ロック機構の軸部分は、実物では貫通させた軸を溶接で固定しているので、もっと「ぐちゃぐちゃ」している。また、周囲が一段窪んでいるので、キットパーツの半球形のモールドを削り、やや下に大きめの穴を開け、ランナーを挿し込んで僅かな窪みを再現。中央に輪切り伸ばしランナーで軸部を付ける。

ペリスコープカバー部が当たる部分は、一段低く削り込む。

SU用ハッチは中央に巨大な湯口の削り跡があるので、プラペーパーを貼って再現。

SU-100用は中央下に「P.」の刻印があるので、これもプラペーパーで再現。

2枚目はおおよそ形状修正を済ませたものと、ズベズダのSU-85用のパーツとの比較。ズベズダのキットはSU-85用、SU-100用ともそれぞれきちんとディテールの特徴を盛り込んでいる、鋳造肌や切削跡などはまったく再現されていない。「C.」と「P.」の位置が違うのは実車同様。

ハッチ表面は接着剤を塗って荒らし、最後にサーフェサーをベタ塗りして様子を見たのが3枚目。ペリスコープ自体や、ペリスコープカバー操作ロッドの穴などは未工作。

●キューポラ工作。

基本形状の修正(ハッチの偏心)は前回までに済ませているので、視察スリットの工作と鋳造肌の再現を行う。
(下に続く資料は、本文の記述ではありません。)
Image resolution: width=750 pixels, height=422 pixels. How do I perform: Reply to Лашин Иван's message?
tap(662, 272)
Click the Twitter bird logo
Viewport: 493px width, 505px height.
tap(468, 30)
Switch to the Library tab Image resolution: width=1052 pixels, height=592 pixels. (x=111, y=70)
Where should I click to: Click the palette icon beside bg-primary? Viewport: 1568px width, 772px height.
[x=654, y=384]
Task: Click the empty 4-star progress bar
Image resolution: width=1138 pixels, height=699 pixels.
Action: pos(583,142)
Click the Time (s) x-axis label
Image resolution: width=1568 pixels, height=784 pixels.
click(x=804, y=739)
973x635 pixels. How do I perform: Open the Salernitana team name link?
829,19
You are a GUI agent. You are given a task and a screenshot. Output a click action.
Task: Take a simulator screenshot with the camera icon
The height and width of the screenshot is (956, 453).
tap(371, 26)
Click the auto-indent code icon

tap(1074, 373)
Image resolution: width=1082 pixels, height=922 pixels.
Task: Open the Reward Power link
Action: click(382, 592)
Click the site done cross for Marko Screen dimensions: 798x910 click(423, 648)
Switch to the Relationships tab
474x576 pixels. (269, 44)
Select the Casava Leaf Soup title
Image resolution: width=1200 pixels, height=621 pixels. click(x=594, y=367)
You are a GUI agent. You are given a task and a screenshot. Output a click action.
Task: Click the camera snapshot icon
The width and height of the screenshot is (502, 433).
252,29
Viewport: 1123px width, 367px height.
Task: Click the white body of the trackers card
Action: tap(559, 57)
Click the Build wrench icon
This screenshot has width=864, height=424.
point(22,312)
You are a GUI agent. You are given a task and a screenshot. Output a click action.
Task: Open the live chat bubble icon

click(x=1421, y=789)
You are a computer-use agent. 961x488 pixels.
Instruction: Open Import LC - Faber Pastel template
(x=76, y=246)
キットは、キューポラ本体のパーツ表面に、スリットの「リップ」のパーツを貼りつけるようになっているのだが、スリット自体開口していないし、形状もやや実感に欠ける。以前、SU-85Mを作った時にはキットパーツに直接ホットナイフを当ててスリットを開けたのだが、その場合、形状はキットパーツとどっこいどっこいだし、正確に望む位置にホットナイフを当てられる気もしなかったので(SU-85Mの時はどうやったんだろう?)、今回はもうちょっと面倒臭い方法を採ることにする。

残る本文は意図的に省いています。